An old black and white photograph of two men in white shirts and ties crouching on the ground near a tyre. The man on the right is holding a small container while the other on the left appears to be handling an object. The setting is a semi-enclosed space, with a white wall in the background and a leafy vine partially obscuring the left side of the frame.
Two officers from Sri Lanka’s Department of Government Analyst examine bloodstains at the Batalanda Housing Scheme. The Batalanda Commission found Ranil Wickremasinghe and the police officer Nalin Delgoda “responsible for the maintenance of places of unlawful detention and torture chambers.”Chandraguptha Amarasinghe / Batalanda Commission Report

Ranil Wickremesinghe in the hot seat over Batalanda torture site

Why I confronted the former president with the Batalanda Commission report during his Al Jazeera interview – and why Sri Lanka must face up to the torture, disappearances and human rights abuses of the 1980s JVP insurrection

Frances Harrison is the author of ‘Still Counting the Dead’ (2012), a book of survivors’ stories from the end of the civil war in Sri Lanka. She set up and runs the International Truth and Justice Project alongside the South African human rights lawyer Yasmin Sooka. She was a foreign correspondent for the BBC in Sri Lanka (2000–2004), as well as in Pakistan, Malaysia, Bangladesh and Iran.

Published on

WHEN WE STARTED getting messages that the International Truth and Justice Project (ITJP) website was not working, in the wake of an Al Jazeera interview with the former Sri Lankan president Ranil Wickremesinghe aired on 6 March, I assumed the site had been hacked or attacked. It did not occur to me that our server had been overwhelmed by the sheer volume of traffic to the site. Suddenly, a quarter of a century after it had been released, everyone wanted to read the “Report of the Commission of Inquiry into the Establishment and Maintenance of Places of Unlawful Detention and Torture Chambers at the Batalanda Housing Scheme” – better known as the Batalanda Commission report.

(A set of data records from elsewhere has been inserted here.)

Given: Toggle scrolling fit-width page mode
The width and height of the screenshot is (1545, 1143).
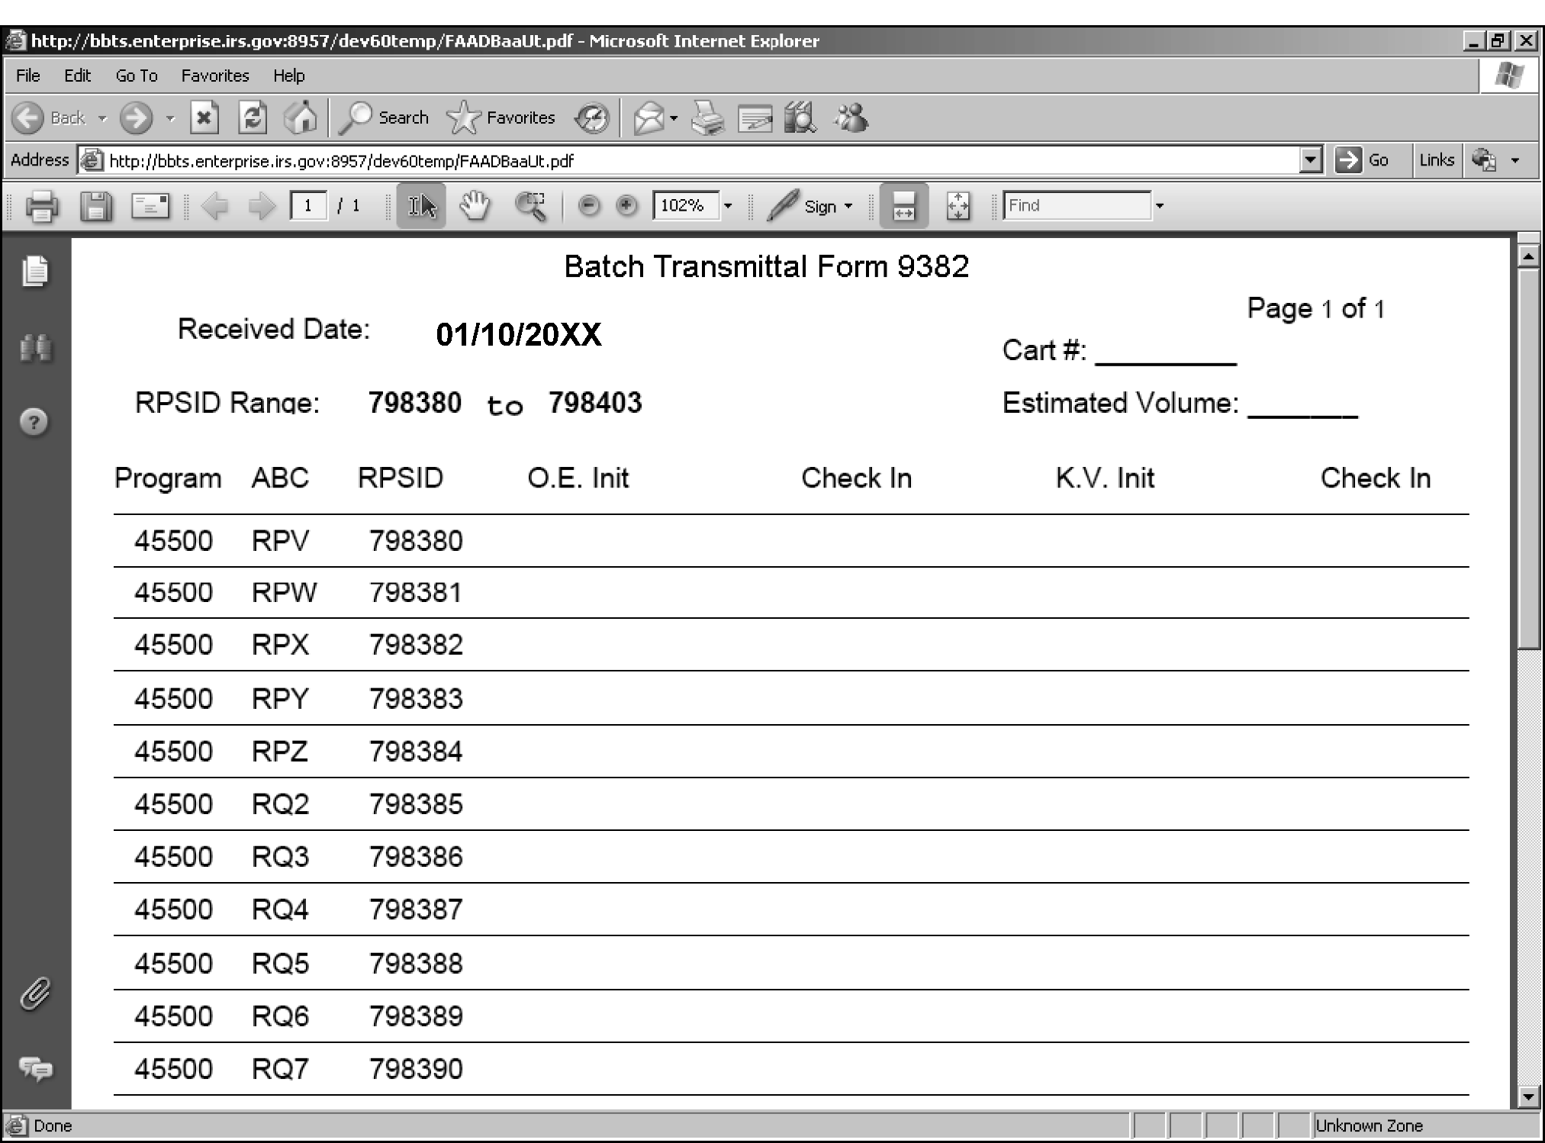Looking at the screenshot, I should click(903, 206).
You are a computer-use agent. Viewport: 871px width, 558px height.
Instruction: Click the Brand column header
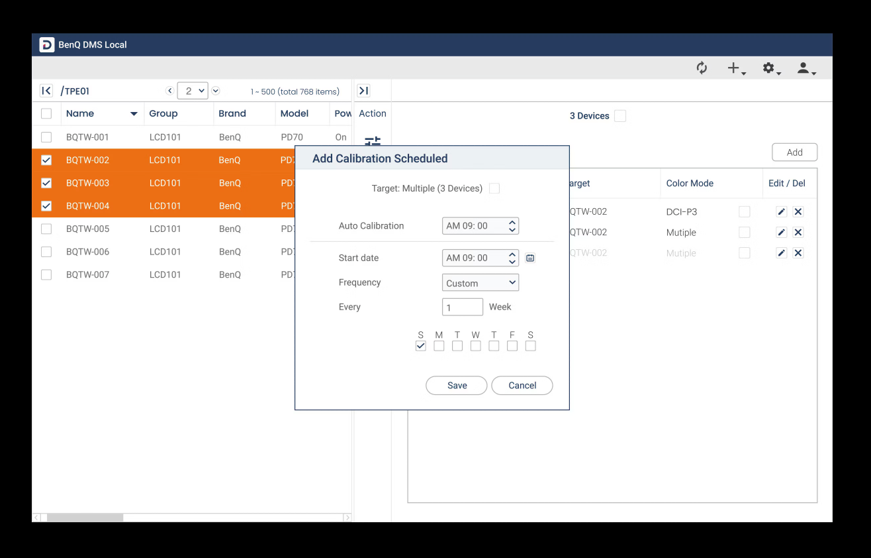232,114
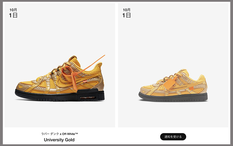
Task: Click the orange hang tag on right shoe
Action: pos(170,83)
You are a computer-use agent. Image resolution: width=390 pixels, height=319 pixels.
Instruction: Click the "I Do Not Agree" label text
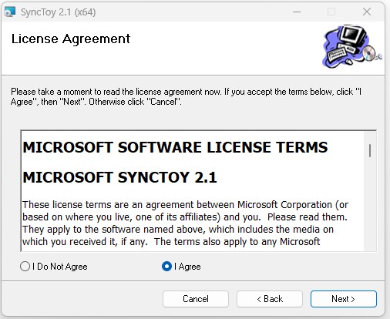click(60, 267)
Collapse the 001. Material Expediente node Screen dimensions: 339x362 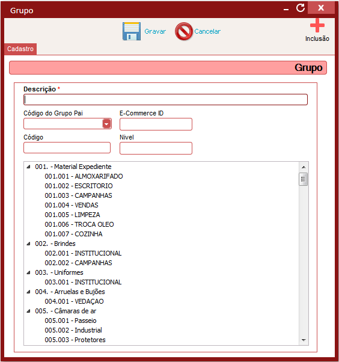pos(28,167)
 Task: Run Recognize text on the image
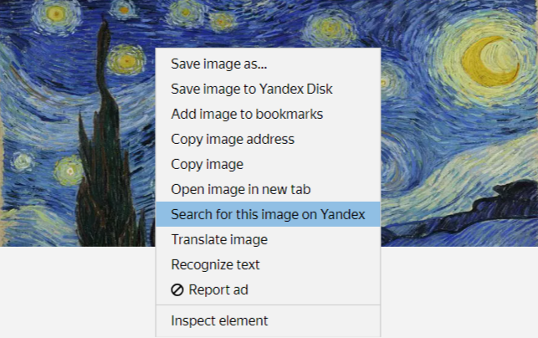tap(215, 264)
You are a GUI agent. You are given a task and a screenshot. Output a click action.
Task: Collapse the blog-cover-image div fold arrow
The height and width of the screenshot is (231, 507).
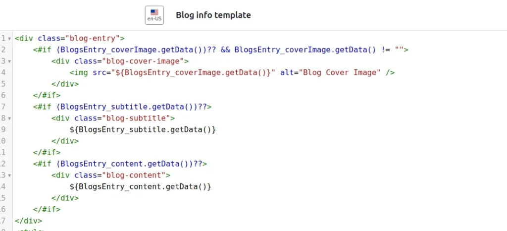coord(9,61)
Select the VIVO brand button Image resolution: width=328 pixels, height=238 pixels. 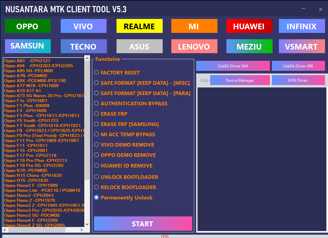pos(83,26)
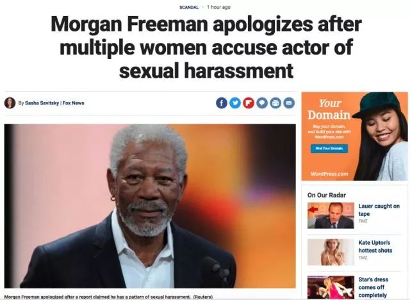Click the Kate Upton story thumbnail
Viewport: 410px width, 300px height.
click(331, 252)
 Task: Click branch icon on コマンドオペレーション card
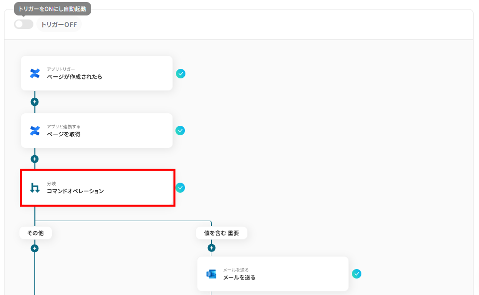pyautogui.click(x=35, y=188)
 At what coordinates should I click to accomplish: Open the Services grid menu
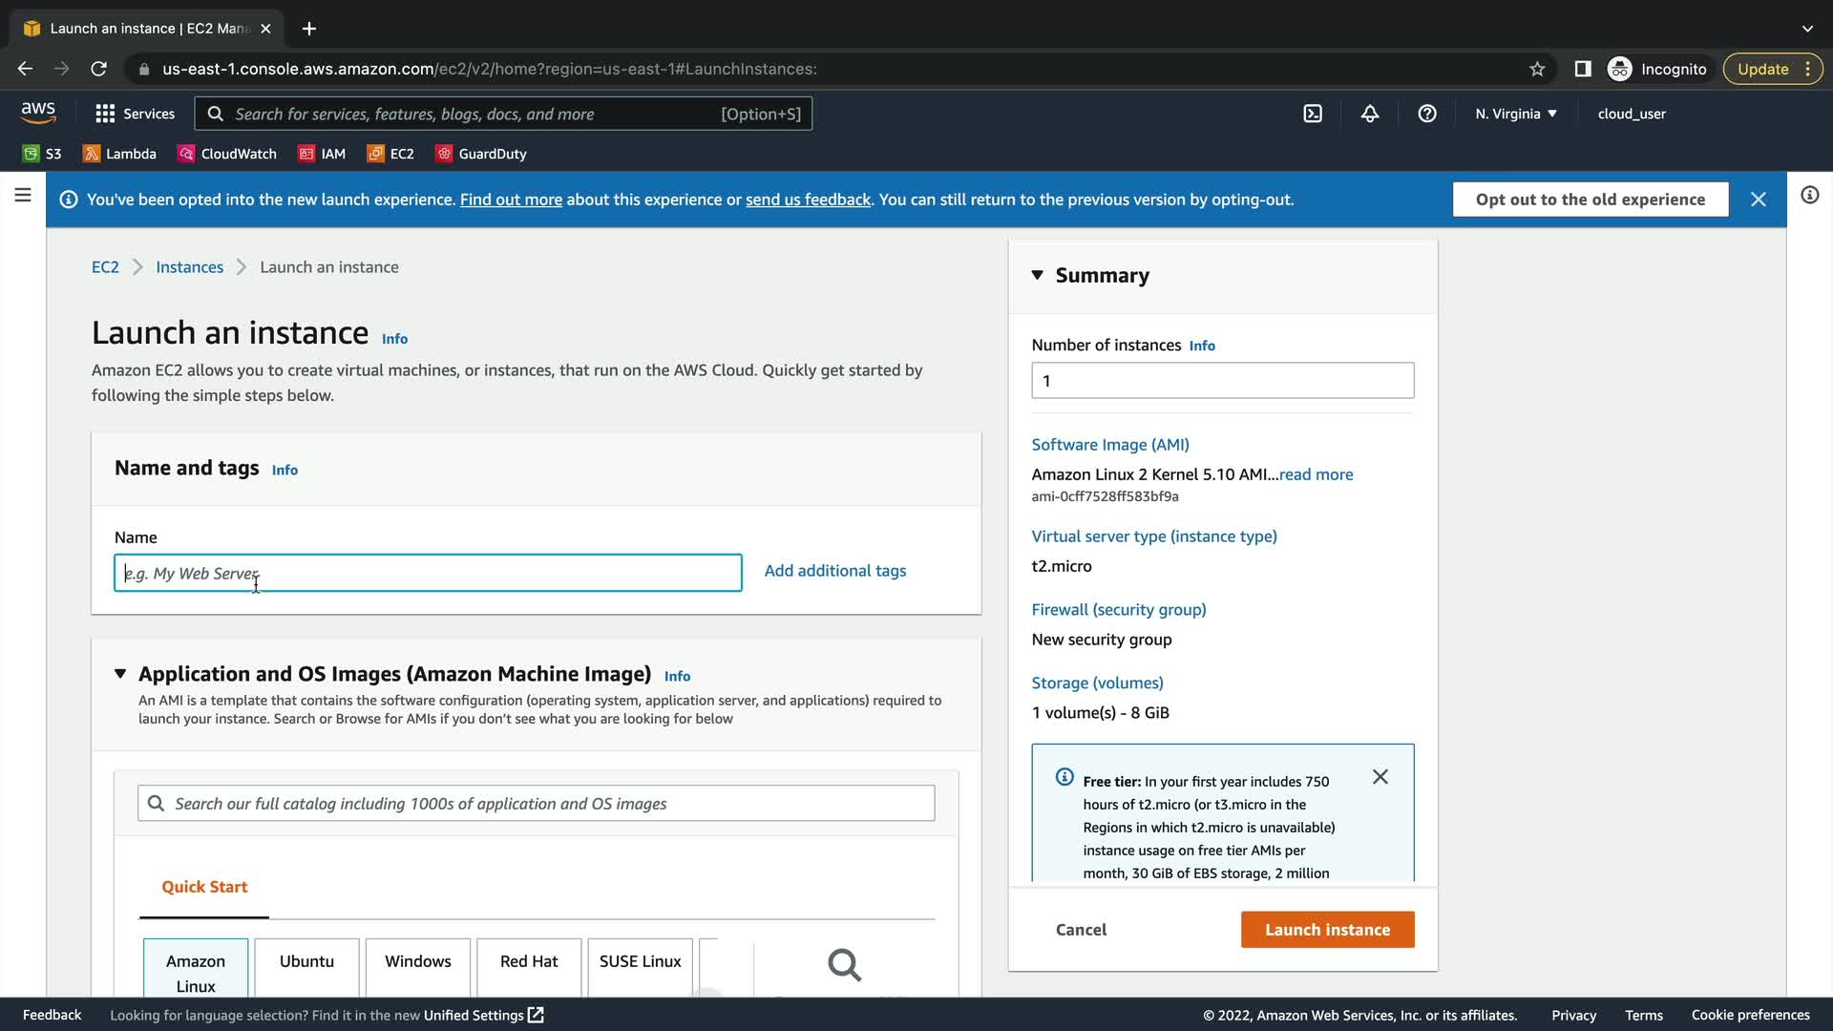[x=135, y=114]
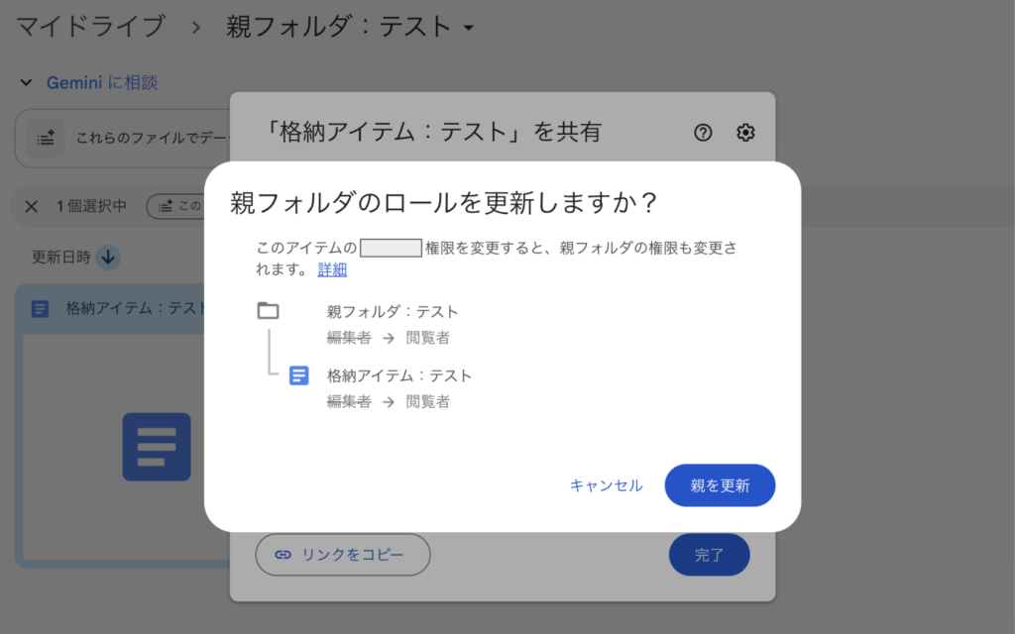Click the Gemini に相談 label
Screen dimensions: 1015x634
[102, 83]
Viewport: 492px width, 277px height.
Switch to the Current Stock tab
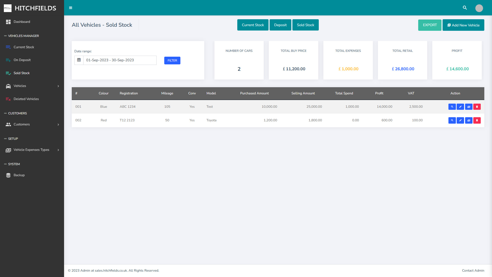click(x=253, y=25)
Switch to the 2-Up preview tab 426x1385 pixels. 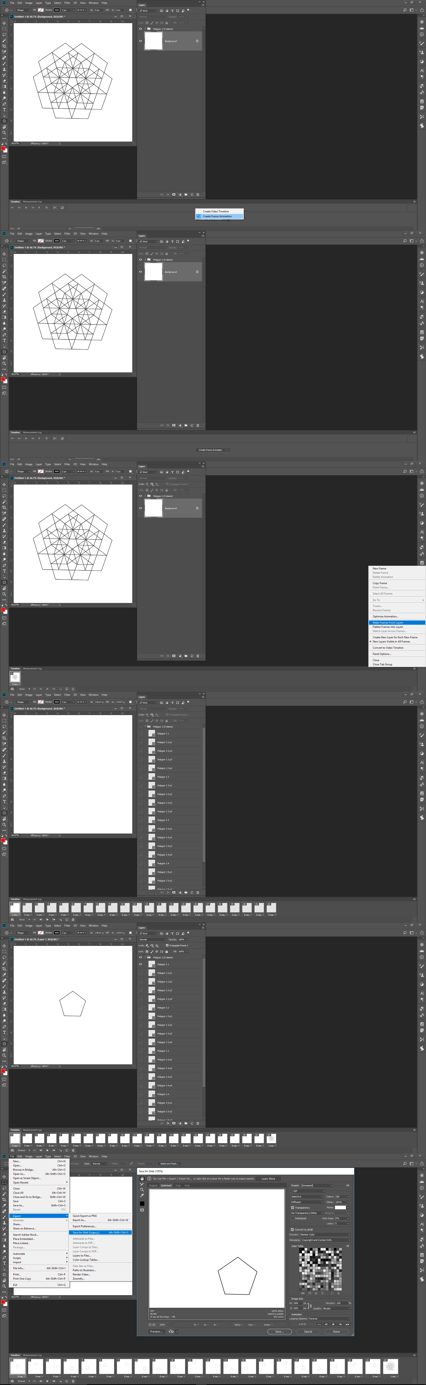178,1186
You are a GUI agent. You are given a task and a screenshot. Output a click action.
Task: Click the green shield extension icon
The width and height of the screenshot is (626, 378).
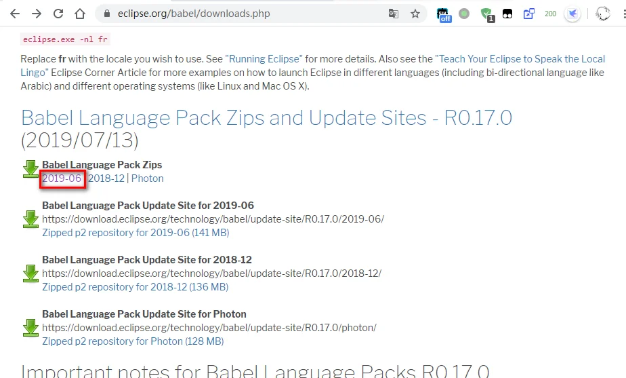coord(486,14)
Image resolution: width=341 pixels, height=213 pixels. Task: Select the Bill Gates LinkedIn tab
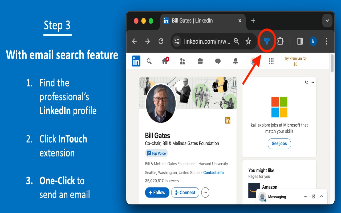pyautogui.click(x=198, y=21)
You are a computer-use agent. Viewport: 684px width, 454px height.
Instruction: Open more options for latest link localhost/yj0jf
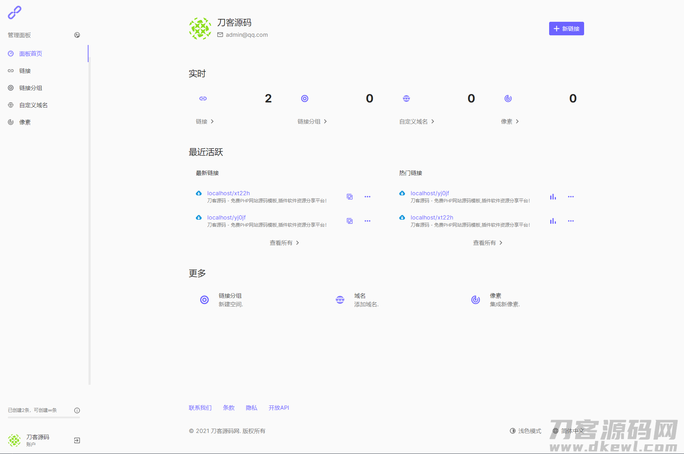point(367,221)
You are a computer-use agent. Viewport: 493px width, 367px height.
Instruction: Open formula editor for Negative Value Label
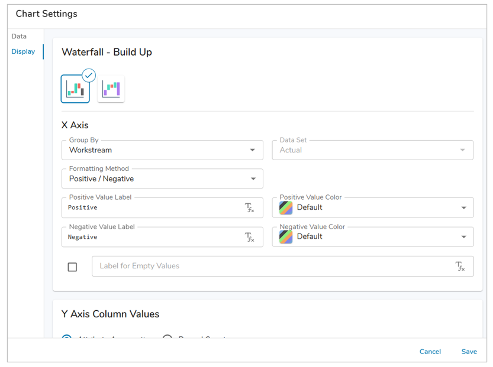click(x=249, y=237)
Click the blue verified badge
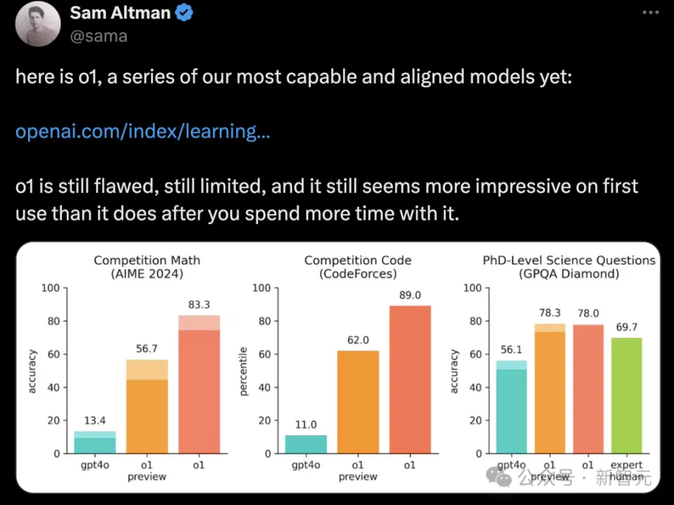The width and height of the screenshot is (674, 505). coord(185,12)
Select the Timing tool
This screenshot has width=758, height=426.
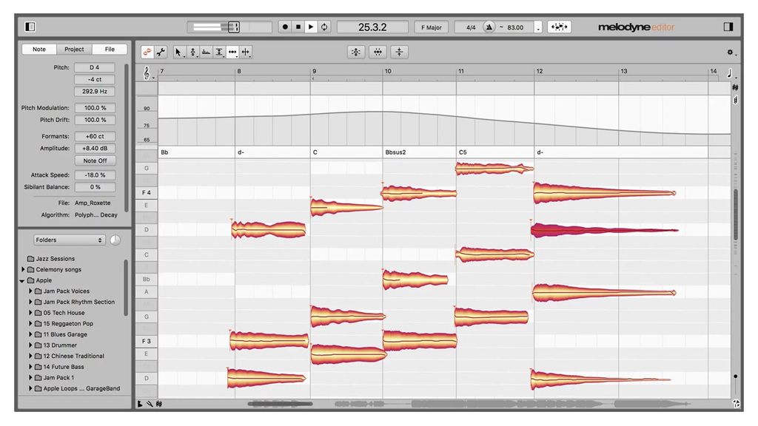click(x=232, y=52)
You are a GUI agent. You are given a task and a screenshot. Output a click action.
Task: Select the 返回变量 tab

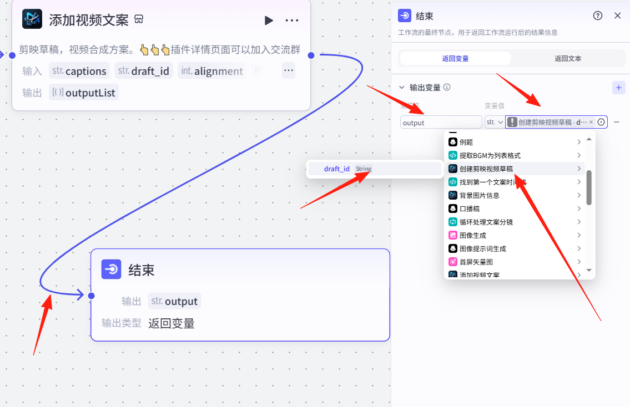coord(455,58)
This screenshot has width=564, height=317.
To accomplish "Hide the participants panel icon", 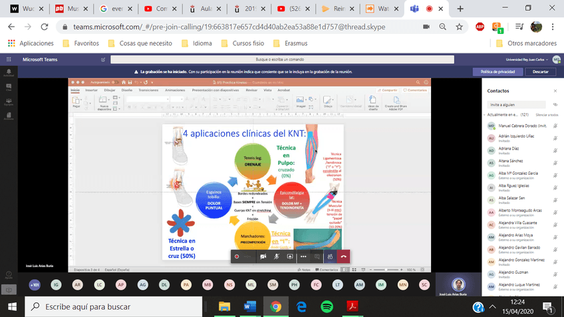I will pyautogui.click(x=330, y=257).
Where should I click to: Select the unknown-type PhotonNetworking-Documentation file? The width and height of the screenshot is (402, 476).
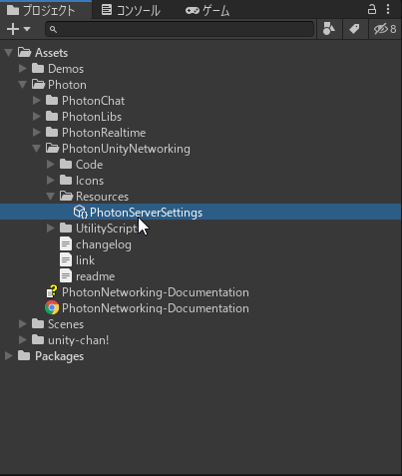click(147, 292)
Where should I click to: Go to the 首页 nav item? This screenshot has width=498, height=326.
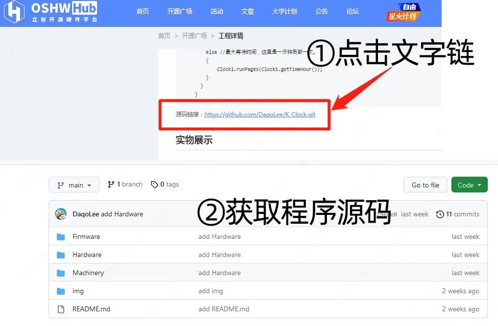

I went to Sri Lanka as a BBC correspondent in late 2000, and I am ashamed to say that I, like so many others, had never heard about the report then; there were just occasional whispers about something from a previous time. Nobody mentioned the presidential commission of inquiry. The silence around the wave of disappearances and killings in the South of Sri Lanka during an uprising by the leftist Janatha Vimukthi Peramuna (JVP) in the late 1980s was pervasive.